Infra, q. 60, a. 5; In 5 Ethic., lect. 12

Pare che non sia giusto dividere il diritto in naturale e positivo.

Infatti:

1. Ciò che è naturale è immutabile e identico per tutti.

Ora, nelle cose umane non si trova nulla di tal genere: poiché tutte le norme del diritto umano in certi casi sono caduche, e non conservano in tutti i luoghi la loro virtù.

Quindi non esiste un diritto naturale.

2. Si denomina positivo ciò che deriva dalla volontà umana.

Ma nessuna cosa può essere giusta perché procede dalla volontà umana: altrimenti questa volontà non potrebbe mai essere ingiusta.

Siccome quindi il giusto si identifica col diritto, o ius, pare che nessun diritto sia positivo.

3. Il diritto divino non è un diritto naturale, essendo esso superiore alla natura umana.

D'altra parte non è positivo: poiché non poggia sull'autorità umana, ma sull'autorità divina.

Quindi non è giusto dividere il diritto in naturale e positivo.

In contrario:

Il Filosofo [ Ethic. 5,7 ] scrive che « del giusto politico, o civile, parte è di origine naturale, parte invece è di origine legale », cioè posto dalla legge.

Dimostrazione:

Come si è già notato [ a. prec. ], il diritto o il giusto consiste in un atto adeguato rispetto ad altri secondo una certa uguaglianza.

Ora, una cosa può essere adeguata a un uomo in due modi.

Primo, in forza della sua natura: come quando uno presta una data cosa nell'attesa di riaverla senza variazioni.

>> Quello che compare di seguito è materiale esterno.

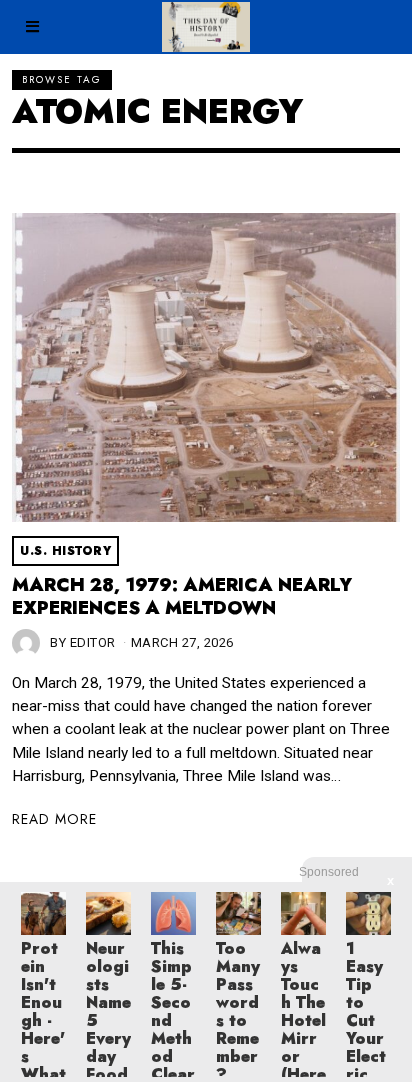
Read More (54, 819)
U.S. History (65, 551)
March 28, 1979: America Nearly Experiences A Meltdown (182, 597)
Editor (93, 642)
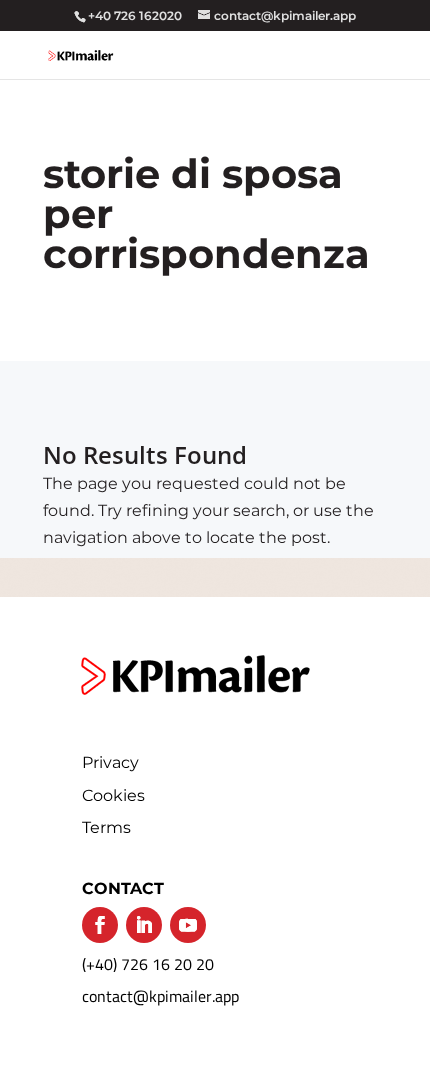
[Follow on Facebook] (100, 925)
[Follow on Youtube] (188, 925)
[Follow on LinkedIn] (144, 925)
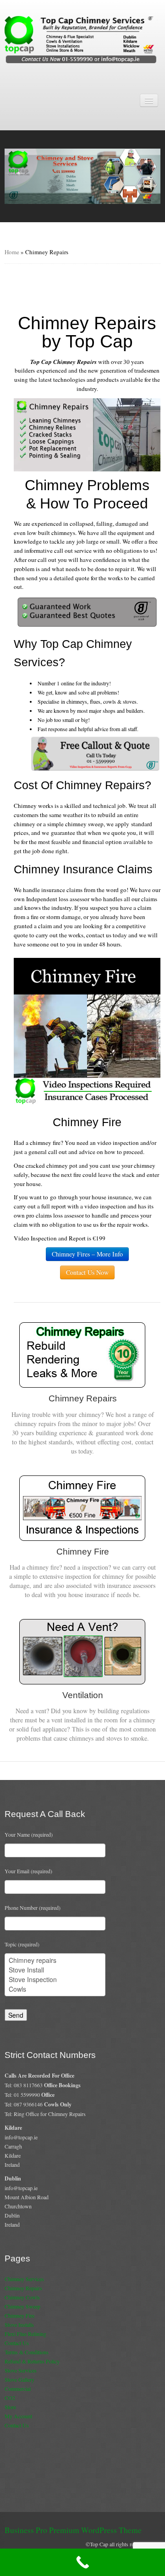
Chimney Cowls (22, 2297)
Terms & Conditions (27, 2352)
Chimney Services (24, 2278)
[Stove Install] (55, 1970)
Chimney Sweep (22, 2306)
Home (12, 252)
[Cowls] (55, 1989)
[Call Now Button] (82, 2562)
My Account (18, 2416)
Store (10, 2406)
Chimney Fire (19, 2315)
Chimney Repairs (23, 2288)
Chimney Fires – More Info (87, 1254)
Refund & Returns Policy (32, 2361)
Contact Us (17, 2342)
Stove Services (21, 2370)
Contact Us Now (87, 1272)
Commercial (18, 2388)
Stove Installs (19, 2324)
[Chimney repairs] (55, 1960)
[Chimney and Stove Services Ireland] (82, 39)
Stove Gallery (19, 2379)
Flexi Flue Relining (25, 2333)
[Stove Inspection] (55, 1979)
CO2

E questo diritto è detto naturale.

- Secondo, una cosa può essere adeguata e commisurata a un altro in forza di un accordo o norma comune: cioè quando uno si considera soddisfatto di ricevere quel tanto.

E ciò può avvenire a sua volta in due modi.

Primo, mediante un accordo privato: come le cose stabilite con un contratto tra persone private.

- Secondo, mediante un accordo pubblico: come quando tutto un popolo ritiene che una data cosa sia da considerarsi adeguata e commisurata per una persona; oppure quando ciò è ordinato dal principe, a cui spetta la cura del popolo, e che ne fa le veci.

E questo viene detto diritto positivo.

Analisi delle obiezioni:

1. Ciò che è naturale per chi ha una natura immutabile è necessariamente tale sempre e dovunque.

Ma la natura dell'uomo è mutevole.

E così ciò che per l'uomo è naturale, in certi casi può decadere.

P. es., l'uguaglianza naturale richiede che una cosa depositata venga restituita al proprietario: e se la natura umana fosse sempre retta, ciò dovrebbe essere osservato in tutti i casi.

Siccome però talora la volontà dell'uomo si deprava, capita il caso in cui non si deve rendere il deposito, affinché chi ha la volontà perversa non se ne serva malamente: p. es. nel caso in cui chi richiede le armi depositate è un pazzo o un nemico della patria.

2. La volontà umana con un accordo collettivo può determinare il giusto in cose che di per sé non sono in contrasto con la giustizia naturale.

E in queste si attua il diritto positivo.

Per cui il Filosofo [ l. cit. nel s. c. ] fa notare che costituisce il giusto legale « ciò che in principio è indifferente a essere in un modo o in un altro, ma una volta stabilito è differente ».

Se invece una cosa è di per sé in contrasto col diritto naturale, allora non può diventare giusta per volontà umana: come se venisse stabilito che è lecito rubare, o commettere adulterio.

Perciò in Isaia [ Is 10,1 ] si legge: « Guai a coloro che fanno delle leggi inique ».

3. È divino quel diritto che è stato promulgato da Dio.

E questo in parte ha per oggetto cose che sono giuste per natura, la cui giustizia però è ignorata dagli uomini, e in parte ha per oggetto cose che diventano giuste in forza della legge divina.

Per cui anche il diritto divino si distingue in naturale e positivo, come quello umano.

Infatti nella legge divina ci sono delle cose che sono comandate perché buone e proibite perché cattive, ma ce ne sono delle altre che sono buone perché comandate e cattive perché proibite.